CG/LA Infrastructure's InfraBlog
By Sarah McGregor & Fred Ojambo – Jul 9, 2013 7:47 AM ET
Uganda will offer most of its infrastructure projects to Chinese companies because they can be repaid from future oil revenue, unlike Western businesses that expect advance payment, the Prime Minister’s office said.
Uganda, classified as one of the world’s poorest countries by the World Bank, is on the verge of an oil boom after the discovery of crude in 2006. The government is seeking investment in improving electricity generation and transportation networks to drive economic growth intended to propel the country to middle-income status by as early as 2016.
“Western companies want the old model where they are first advanced money before starting on the projects; whereas the Chinese companies, most of which are owned by government, can start without the money,” said David Kyetume Kasanga, a spokesman in Prime Minister Amama Mbabazi’s office. The terms of so-called “package loans” from China allow upfront investment, delaying payback until later by either cash or “in-kind” payments, Kasanga said by phone today.
Trade between China and Africa grew to $160 billion in 2011 from $10.6 billion in 2000, according to China’s state-run Xinhua news service, while Chinese investment in the continent stands at $20 billion, according to Standard Bank Group Ltd. (SBK) The world’s second-biggest economy is tapping resources in African countries ranging from the Democratic Republic Congo, the world’s eighth-biggest copper producer, to Tanzania, the second-largest holder of natural gas reserves in East Africa.
China faces growing competition from other countries interested in investing in Africa.
Last month at the Tokyo International Conference on African Development, Japanese Prime Minister Shinzo Abe pledged 3.2 trillion yen ($32 billion) of public and private support over five years. U.S. President Barack Obama last week ended a three-nation tour of Africa in which he unveiled a $7 billion initiative to enhance access to electricity across Africa.
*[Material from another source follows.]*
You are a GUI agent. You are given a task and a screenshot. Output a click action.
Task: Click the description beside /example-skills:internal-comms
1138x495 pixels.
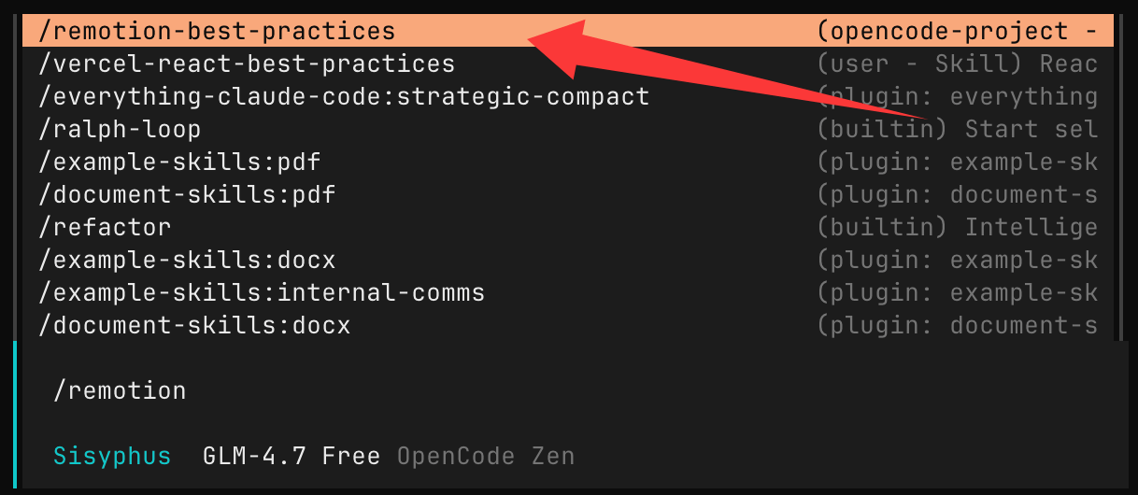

Tullow Oil Plc (TLW) and partners Cnooc Ltd. (883) of China and France’s Total SA (FP) are developing Ugandan oilfields estimated to hold 3.5 billion barrels. Production may start on a small scale for domestic consumption next year and rise to a significant amount by 2017, according to Tullow.
“Our government is concentrating on a few priorities due to insufficient funding and China is to fund a number of these,” Mbabazi said in an e-mailed statement yesterday. Chinese companies will “take over all contracts for infrastructural projects,” according to the statement, which didn’t provide further details.
Mbabazi made the comment at the end of a one-week official visit to China in which he met government leaders and officials from companies including China Machinery Engineering Corp. (1829), a Beijing-based builder, and Huawei Technologies Co., China’s biggest maker of networking equipment, according to the statement.
Ugandan President Yoweri Museveni and his Chinese counterpart Xi Jinping earlier this year agreed on a “framework” to obtain Chinese investment for power generation, road construction and other infrastructure projects, according to the statement. They met at a summit of BRICS nations — Brazil, Russia, India, China and South Africa — in Durban, South Africa in March, it said.
Projects planned for development in Uganda, East Africa’s third-largest economy, include four hydropower plants and the paving of 21 roads, according to the statement. About one quarter of Uganda’s 37 million people in the $20 billion economy live in poverty, according to World Bank data on its website.